State study shows lack of hospital beds for mentally ill, Aspen sees it first-hand

Aug 24, 2015

It's common for the Aspen jail to take in people suffering from mental illness. Pitkin County Sheriff Joe Disalvo says it's a problem because "when we don't have anywhere to put (the mentally ill), we put them in jail."
Credit pitkincounty.com

The situation is dismal in Colorado for mentally ill people who need to be hospitalized. As reported this week, a new analysis from the Colorado Department of Human Services shows the state has a significant shortage of hospital beds for this group. In Aspen, some end up in the jail and are taken to the nearest hospital - in Grand Junction - when a bed opens. Aspen Public Radio’s Marci Krivonen has more.

I spoke first with Tony Passariello of Mind Springs Health in Aspen. He says the issue of Colorado having far too few hospital beds for the mentally ill is a long-standing problem.
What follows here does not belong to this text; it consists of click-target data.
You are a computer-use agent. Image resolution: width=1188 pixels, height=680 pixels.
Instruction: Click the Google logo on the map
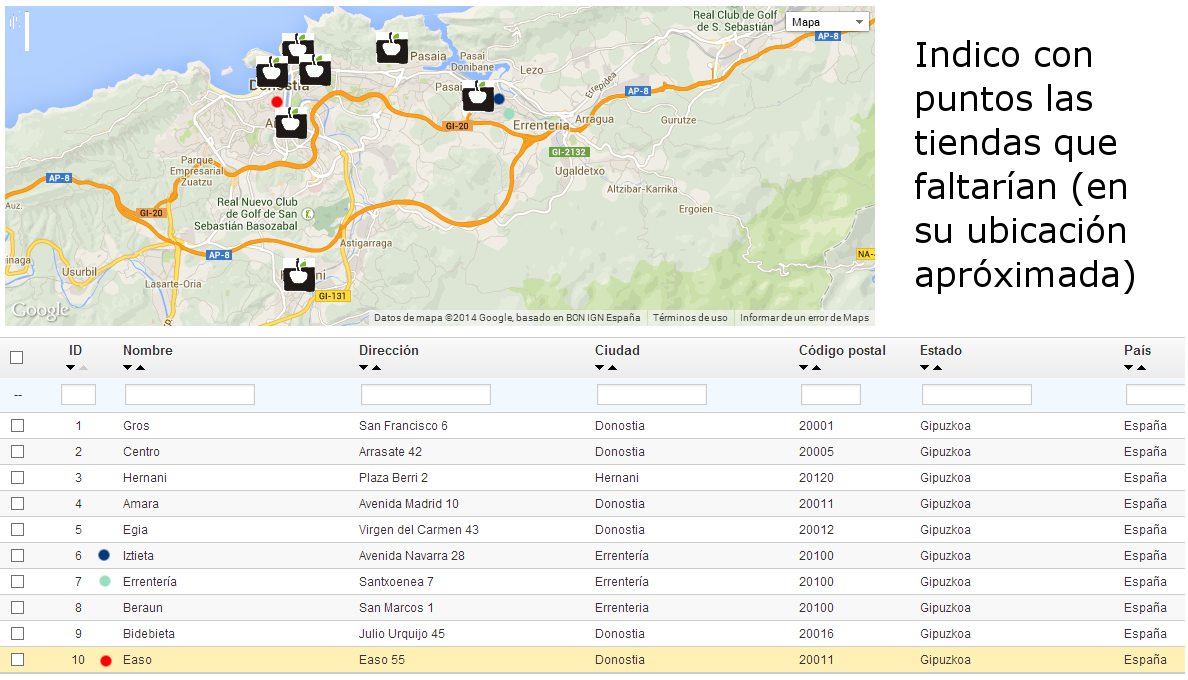[x=40, y=311]
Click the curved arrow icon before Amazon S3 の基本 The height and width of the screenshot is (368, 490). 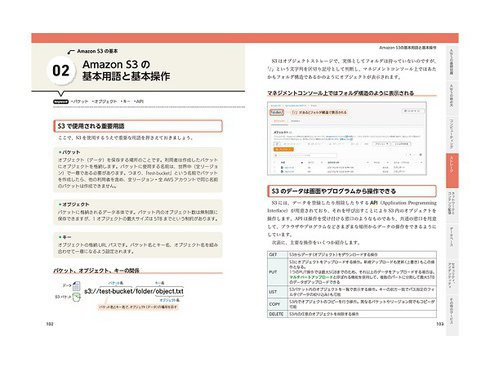coord(71,52)
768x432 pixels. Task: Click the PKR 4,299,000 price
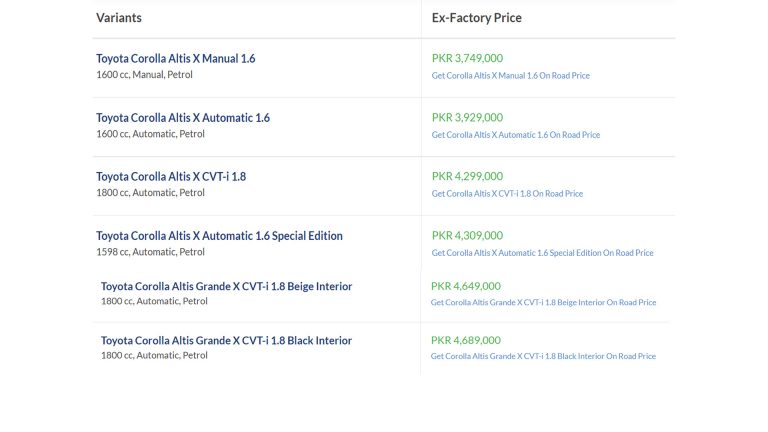pyautogui.click(x=467, y=176)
"Colorado has a psychiatric bed problem and the Western Slope is even worse. Nationally, there are 14 beds per 100,000 people. Colorado has 10 beds per 100,000 and the Western Slope has six beds per 100,000, so we have a dearth of beds on this side of the mountain."

He says it’s not getting any better.

"The lack of psychiatric beds has changed, it’s changed since I started with Mind Springs Health. Since I’ve started a couple of the hospitals in Colorado have closed. It’s not profitable and I think that’s part of it."

Mind Springs works with people who suffer from problems like addiction and depression. But, the non profit doesn’t have hospital beds in Aspen. It does operate a hospital in Grand Junction with 32 beds. And, just this year, the Grand Junction branch added eleven beds in a program called Transitions for people with less severe mental illnesses.

"Sick people don’t belong in jail, they belong in hospitals. Criminals don’t belong in hospitals, they belong in jails," says Joe Disalvo, Sheriff of Pitkin County.

His office oversees the local jail, where people with mental illness sometimes end up. Often they’re sent there by an “M-1” order from the court because they pose a danger to themselves or others.

Joe Disalvo is the Sheriff of Pitkin County. The state has formed a task force on mental illness and the criminal justice system to help find solutions.